Hi everyone and welcome to today’s post. In my last post I admonished myself for not getting out and enjoying the many scenic possibilities that exist in my own backyard. I received quite a few comments via e-mail from folks all coming clean about falling prey to the same malady. It is easy to do of course. When you plan a shooting trip, say out west, your whole focus is on that trip and the physical and mental act of scouting, shooting, chasing the light, composition, and the list goes on and on. It is different at home however. Because all the home obligations from family to work to putting a roof on the house take over. It is natural because unless we live totally in a self-absorbed vacuum we still have to take care of the business end of life. And that means manage our commitments. It is just life. But, and here is a really big but, if we do not take the time to pursue what we love then it will pass us by. Lost opportunities will turn into the “I wish I had done that”. I for one have a big bucket list of places I want to go and things I want to see, do, and experience. It is quite long and I may never get to the end of the list but I am going to try. If you want something to happen then you have to take matters into your own hands. You can’t wait for it to come to you. You must throw you aspirations out into the karmic airwaves and step by step begin the journey. The journey of a thousand miles begins with the first step. Oddly enough the journey, for most of us, begins at home.

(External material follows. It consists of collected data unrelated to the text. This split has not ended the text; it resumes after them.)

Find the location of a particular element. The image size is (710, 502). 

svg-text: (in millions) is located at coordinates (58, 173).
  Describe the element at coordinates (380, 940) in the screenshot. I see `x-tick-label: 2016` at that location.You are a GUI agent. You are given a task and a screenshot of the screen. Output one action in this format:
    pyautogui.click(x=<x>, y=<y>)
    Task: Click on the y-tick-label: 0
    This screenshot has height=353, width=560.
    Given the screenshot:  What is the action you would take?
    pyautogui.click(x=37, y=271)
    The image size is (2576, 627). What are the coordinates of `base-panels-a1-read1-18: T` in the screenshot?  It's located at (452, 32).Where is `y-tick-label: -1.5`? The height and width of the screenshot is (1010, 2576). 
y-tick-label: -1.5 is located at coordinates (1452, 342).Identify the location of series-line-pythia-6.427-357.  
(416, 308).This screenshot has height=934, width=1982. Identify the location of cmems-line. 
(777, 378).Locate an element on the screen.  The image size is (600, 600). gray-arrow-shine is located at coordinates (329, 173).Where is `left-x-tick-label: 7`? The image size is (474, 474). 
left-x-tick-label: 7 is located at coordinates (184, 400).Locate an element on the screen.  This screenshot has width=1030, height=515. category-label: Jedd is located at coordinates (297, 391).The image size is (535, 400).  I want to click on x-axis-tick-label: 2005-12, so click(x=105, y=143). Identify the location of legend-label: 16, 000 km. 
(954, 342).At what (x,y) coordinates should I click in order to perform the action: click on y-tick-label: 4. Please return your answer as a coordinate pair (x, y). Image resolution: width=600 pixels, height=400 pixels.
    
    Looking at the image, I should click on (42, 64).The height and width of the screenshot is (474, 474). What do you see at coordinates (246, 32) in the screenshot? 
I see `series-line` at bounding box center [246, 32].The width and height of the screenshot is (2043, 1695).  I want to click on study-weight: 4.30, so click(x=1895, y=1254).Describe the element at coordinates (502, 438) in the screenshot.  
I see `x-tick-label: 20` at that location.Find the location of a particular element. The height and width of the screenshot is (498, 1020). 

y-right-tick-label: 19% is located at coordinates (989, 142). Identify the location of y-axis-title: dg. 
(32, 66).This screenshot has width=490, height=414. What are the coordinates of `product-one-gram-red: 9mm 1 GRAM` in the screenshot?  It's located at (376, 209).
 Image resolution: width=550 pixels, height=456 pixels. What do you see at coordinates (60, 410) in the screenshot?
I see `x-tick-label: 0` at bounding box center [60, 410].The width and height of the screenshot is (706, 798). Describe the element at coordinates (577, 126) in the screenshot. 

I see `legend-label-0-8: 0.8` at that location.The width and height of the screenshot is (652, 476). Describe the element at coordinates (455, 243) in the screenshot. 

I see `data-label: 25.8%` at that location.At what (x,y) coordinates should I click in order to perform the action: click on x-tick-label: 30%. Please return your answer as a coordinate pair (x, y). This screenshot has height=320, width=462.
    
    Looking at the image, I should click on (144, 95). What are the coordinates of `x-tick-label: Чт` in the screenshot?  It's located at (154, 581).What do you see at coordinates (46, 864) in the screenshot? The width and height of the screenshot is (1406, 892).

I am fortunate to live and work in a very beautiful place. Just twenty minutes from my house the Shenandoah and Potomac Rivers meet just below Harpers Ferry. The Appalachian Trail passes below my office and Loudoun Heights and Maryland Heights, part of the Appalachian chain, tower over the the confluence of the two rivers. Needless to say it is not only beautiful but an amazing barometer of the changing seasons. Fall color has started to appear and it will not be long before sheets of ice will stretch across the river. Though constantly changing the river is the catalyst which draws me to shoot. Fall brings some incredible fog events caused by the temperature inversions as the weather changes. So I have been spending a few days at “home” now just getting reacquainted with the river. As I have discovered it has a lot to offer.
Technical Details: I was on the river fairly early in the morning. The fog is generally thicker at this time and depending on the temperature swings can hang low to the river, obscuring all but the closest details, or float higher revealing more of the landscape. On this day I waited for the fog to begin to burn off just a bit and set up the shot to play on the various converging lines. The image was shot with a Sony a900 and a Zeiss 24-70mm lens at 24mm. The image was exposed at ISO 100 at f11 for 6 seconds. I used a Heliopan Circular Warming Polarizer to remove specular highlights and a Singh-Ray 3-Stop, Soft Edge, Split Neutral Density Filter over a portion of the sky and background to hold in the sky and fog.
Thanks for stopping by today. Remember where your journey starts. Get out and shoot.